The devastating Assam earthquake of 1897 in northeastern India has puzzled researchers for more than a century. Now a team of scientists from the University of Colorado and the University of Oxford may have finally explained the event, which killed thousands of people and turned all masonry buildings in the region into rubble. Their findings appear in today's issue of Nature."Before this, nobody really knew what happened," says Roger Bilham of the University of Colorado.

Because the Indian and the Eurasian tectonic plates collide in northern India, pushing up the Himalayas, earthquakes there are not uncommon. But the 1897 temblor was unusually large. To unravel the mystery, the team compared data from a century-old survey of India with several new computer models of geological faults. One earlier theory proposed that a rupture on the Himalayan thrust fault, which then propagated south of Bhutan, caused the quake.

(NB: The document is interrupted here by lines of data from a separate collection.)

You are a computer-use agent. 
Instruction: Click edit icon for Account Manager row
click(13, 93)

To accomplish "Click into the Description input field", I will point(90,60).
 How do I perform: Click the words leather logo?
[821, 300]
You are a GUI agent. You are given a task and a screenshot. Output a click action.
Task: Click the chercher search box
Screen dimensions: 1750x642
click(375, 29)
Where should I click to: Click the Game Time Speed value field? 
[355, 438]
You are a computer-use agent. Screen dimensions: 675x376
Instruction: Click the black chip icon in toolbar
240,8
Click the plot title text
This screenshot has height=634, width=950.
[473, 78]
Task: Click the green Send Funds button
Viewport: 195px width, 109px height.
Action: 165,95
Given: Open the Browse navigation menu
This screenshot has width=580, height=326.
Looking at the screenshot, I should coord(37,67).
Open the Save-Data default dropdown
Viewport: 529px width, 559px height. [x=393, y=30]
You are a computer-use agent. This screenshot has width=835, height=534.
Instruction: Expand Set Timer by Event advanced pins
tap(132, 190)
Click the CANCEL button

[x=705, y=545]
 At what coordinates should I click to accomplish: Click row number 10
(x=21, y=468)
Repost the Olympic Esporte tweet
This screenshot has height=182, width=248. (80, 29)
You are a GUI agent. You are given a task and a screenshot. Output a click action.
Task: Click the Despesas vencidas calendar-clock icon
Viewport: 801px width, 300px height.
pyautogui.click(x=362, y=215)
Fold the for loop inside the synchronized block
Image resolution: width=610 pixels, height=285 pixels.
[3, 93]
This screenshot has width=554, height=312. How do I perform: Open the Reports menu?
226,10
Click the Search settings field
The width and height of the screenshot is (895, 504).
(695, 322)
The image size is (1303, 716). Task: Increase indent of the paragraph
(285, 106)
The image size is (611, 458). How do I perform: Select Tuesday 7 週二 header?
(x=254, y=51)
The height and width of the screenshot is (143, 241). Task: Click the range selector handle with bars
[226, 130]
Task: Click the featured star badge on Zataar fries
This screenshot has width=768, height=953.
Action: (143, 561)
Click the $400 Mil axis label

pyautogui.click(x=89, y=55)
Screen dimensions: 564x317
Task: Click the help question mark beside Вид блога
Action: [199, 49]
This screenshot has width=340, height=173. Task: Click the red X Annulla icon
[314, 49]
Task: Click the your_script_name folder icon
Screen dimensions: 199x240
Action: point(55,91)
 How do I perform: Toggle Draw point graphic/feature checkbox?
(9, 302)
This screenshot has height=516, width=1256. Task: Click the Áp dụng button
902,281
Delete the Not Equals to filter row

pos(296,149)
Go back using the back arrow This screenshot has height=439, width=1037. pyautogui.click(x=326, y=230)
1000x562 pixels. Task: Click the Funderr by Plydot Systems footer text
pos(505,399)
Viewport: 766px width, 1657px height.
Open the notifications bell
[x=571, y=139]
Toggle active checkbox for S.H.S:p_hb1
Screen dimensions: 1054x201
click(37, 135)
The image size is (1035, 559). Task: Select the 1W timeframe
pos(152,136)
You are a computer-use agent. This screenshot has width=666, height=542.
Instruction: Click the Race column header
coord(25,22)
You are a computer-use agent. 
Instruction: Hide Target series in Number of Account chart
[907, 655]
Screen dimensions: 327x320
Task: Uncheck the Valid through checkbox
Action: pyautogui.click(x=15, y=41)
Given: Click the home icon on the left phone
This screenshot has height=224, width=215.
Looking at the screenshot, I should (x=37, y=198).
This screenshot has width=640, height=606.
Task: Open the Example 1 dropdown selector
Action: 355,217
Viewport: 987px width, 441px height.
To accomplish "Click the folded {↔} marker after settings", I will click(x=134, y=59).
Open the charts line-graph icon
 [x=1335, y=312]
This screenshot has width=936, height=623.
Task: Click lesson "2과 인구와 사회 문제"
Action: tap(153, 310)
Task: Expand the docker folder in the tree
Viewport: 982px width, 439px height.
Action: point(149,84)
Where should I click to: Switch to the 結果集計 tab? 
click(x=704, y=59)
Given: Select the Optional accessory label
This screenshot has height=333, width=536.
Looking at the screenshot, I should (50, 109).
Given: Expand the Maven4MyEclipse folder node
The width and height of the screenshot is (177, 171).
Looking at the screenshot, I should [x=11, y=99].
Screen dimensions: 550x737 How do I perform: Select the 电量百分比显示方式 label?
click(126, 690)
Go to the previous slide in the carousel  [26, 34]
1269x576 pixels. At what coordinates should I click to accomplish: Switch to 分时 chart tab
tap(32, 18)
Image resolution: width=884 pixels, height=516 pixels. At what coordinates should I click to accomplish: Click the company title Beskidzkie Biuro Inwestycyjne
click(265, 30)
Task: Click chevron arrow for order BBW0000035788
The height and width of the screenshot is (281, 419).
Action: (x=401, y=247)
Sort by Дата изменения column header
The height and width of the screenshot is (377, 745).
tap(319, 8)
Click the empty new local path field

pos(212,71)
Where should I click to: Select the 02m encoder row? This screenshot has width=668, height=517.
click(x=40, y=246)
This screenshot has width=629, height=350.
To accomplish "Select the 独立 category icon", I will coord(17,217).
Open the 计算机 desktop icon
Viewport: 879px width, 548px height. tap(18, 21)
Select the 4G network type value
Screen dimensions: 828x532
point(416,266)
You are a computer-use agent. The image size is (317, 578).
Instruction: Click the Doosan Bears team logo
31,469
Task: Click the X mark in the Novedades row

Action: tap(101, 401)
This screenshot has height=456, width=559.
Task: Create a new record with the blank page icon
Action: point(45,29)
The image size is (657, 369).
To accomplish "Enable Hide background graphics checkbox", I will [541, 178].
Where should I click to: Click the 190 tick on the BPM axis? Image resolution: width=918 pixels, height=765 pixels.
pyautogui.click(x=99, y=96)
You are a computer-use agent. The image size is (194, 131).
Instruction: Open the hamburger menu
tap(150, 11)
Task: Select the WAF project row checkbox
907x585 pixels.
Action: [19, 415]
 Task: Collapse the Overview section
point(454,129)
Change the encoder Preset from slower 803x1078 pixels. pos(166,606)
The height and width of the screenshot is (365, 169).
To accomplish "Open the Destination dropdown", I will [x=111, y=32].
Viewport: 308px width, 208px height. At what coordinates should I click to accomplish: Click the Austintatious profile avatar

But the new analysis suggests that the primary faultthe 78-mile-long Oldham Faultwas beneath the Shillong Plateau, some 100 miles south of Bhutan near Bangladesh.

"The Indian plate was being pushed up against the Himalayas, causing a portion of the land surface on the Shillong Plateau to pop up like a segment of a peeled orange would pop up under pressure," Bilham explains. "We calculated the slip of the fault to be about 15 meters, one of the largest slips ever calculated for any earthquake." The thrust was so strong, in fact, that boulders, tombstones and even people were tossed in the air, he notes.

"Fortunately an earthquake as powerful as the Assam event only occurs about once every 3,000 years on the Oldham Fault," Bilham says. "They are very rare but could be extremely devastating in this region, given the huge population of people now living in Bangladesh and the poor construction practices there."